Offshore ile ilgili başka bir negatif algı da PO Box-Posta Kutusu- numaralarından kaynaklanıyor. Bir işyerinin adresi PO Box olursa, orada usulsüz bir iş yapılıyormuş algısı oluşuyor. Ama unutmayalım ki, posta kutusu uygulaması Türkiye'de de var. Ama Türkler posta kutusu kullanmayı pek sevmediğinden, onun yerine "….eliyle" yöntemini bulmuşlardır. Köyde yaşayan birine bir mektup veya paket göndermek istendiğinde ""Işık Kitabevi eliyle", "Şehir Lokantası eliyle" şeklinde gönderildiğini halen görüyoruz. Bunun nedeni de köylerde posta servisinin olmayışı. İngiliz Virgin Adaları'nın coğrafyası da -iklimi hariç- Karadeniz Bölgesi'ni aratmayacak kadar engebelidir. Orada gerçek ve tüzel kişilerin hepsinin PO box numarası vardır, çünkü İngiliz Virgin Adaları'nda sokak isimleri yoktur ve Road Town isimli merkezden 1 km uzaklaşıldıktan sonra posta dağıtıcılarına da rastlanmaz. İngiliz Virjin Adaları'nda yapılacak bir ev ziyaretinin bir Karadeniz köyüne bir eve ziyarete gitmekten hiçbir farkı yoktur ve cadde/sokak isimleri bulunmadığından ancak tariflerle yolunuzu bulursunuz. İşte o çok yanlış anlaşılan bu küçük adacık devletlerin -Türkiye'deki küçük bir ilçeden daha büyük değillerdir- PO Box numarası hikayesi bundan ibarettir.
Offshore finans merkezleri, kurumlar vergisinin hiç olmaması ya da yok denecek kadar az bir oranda olması dolayısıyla, yurtdışında ticaret yapan, özellikle büyümekte olan şirketler için ideal bir yapı sunar. Örneğin, bir Türk şirketi Çin'den mal alıp Somali'de satacak ise bu ticaretin Türkiye'de kurulmuş bir şirket üzerinden yürütülmesi hemen vergilendirmeyi gerektirirken, offshore da kurulan bir şirket ile gerçekleştirilmesi durumunda, gelirden edilen vergi ödemesi ertelenmiş olacak ve böylece şirketin büyümesi ve daha büyük projelere imza atabilmesi için kasasında sermaye birikecektir. Bu, vergi kaçırma olarak nitelenemez, çünkü kazanç Türkiye'ye temettü olarak getirildiğinde vergiye tabii tutulacaktır.
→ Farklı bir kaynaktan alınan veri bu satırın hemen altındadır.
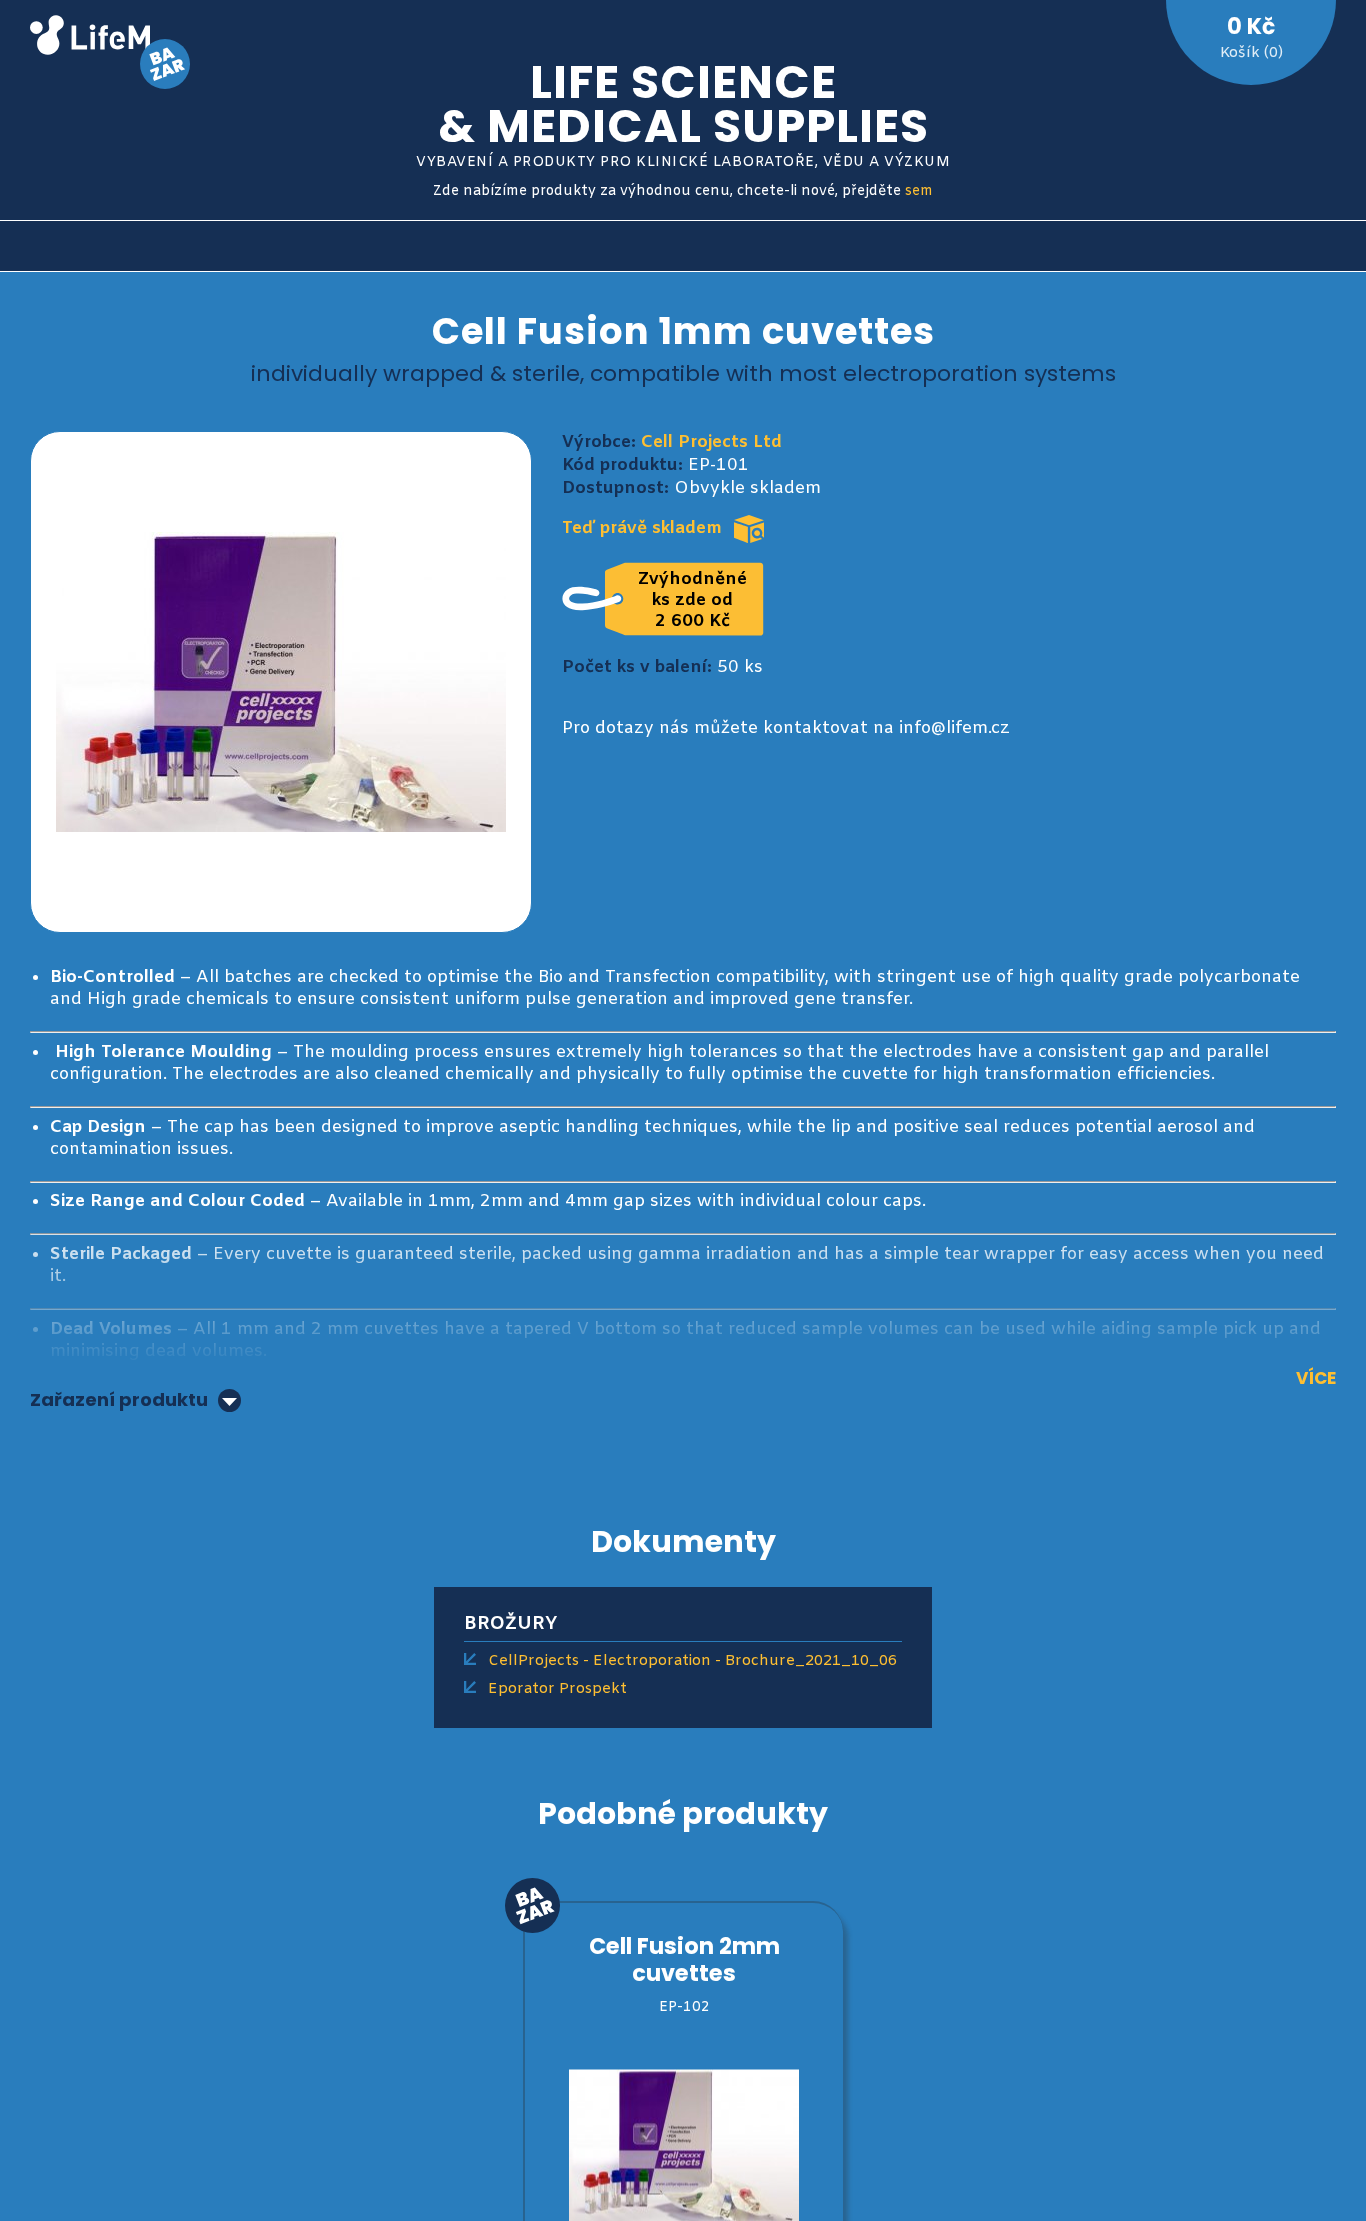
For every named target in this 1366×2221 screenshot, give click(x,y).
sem (919, 191)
Olsa olsa vergi ödemeyi geçiktirme olarak nitelenebilir. Bu geciktirmenin diğer bir yararı da "Varlık Barışı" olabilir.
Varlık Barışı'nın da içinde yer aldığı Torba Kanun Tasarısı Meclis Genel Kurulu'nda kabul edilerek yasalaştı. Varlık Barışı Yasası, yurtdışındaki para, altın, döviz, menkul kıymet ve sermaye piyasası araçlarını Türkiye'ye getirmek üzere beyanda bulunanlara vergi avantajı getiriyor. En son 2009'da böyle bir barış yapılmış ve yurda taşınan varlıklardan %2 oranında vergi alınmıştı. %2'lik oran bu yasada da uygulanıyor.
Her çıkan skandalla offshore yönetmelik ve yasalarını arttırarak bu finans merkezlerini daha şeffaf yapmak amaçlansa da Batı'nın kendi yarattığı bu yapıyı yok etmesi mümkün değil. Neden?
1- Çok kârlı,
2- İşlemlerin ezici çoğunluğu hukuki çerçevede gerçekleşiyor,
3- Ülkelerarası bunca haksız rekabet varken "haksız vergi rekabeti" argumanı etkisiz kalıyor;
4- Batı bankaları aslında bu merkezleri en çok kullananlar ve bu mega geminin dümeninde olanlar.
Wall Street ve City of London bankalarını kontrol altında tutamayan, global ekonomik düzenin emrine amade Batı'nın offshore'u tamamen kontrolü altına alması oldukça zor iken, Doğu'nun yeni zenginlerinin yeni edindikleri varlıklarını koruma ve daha da zengin etme çabaları uzunca bir süre daha devam edecek gibi görünüyor.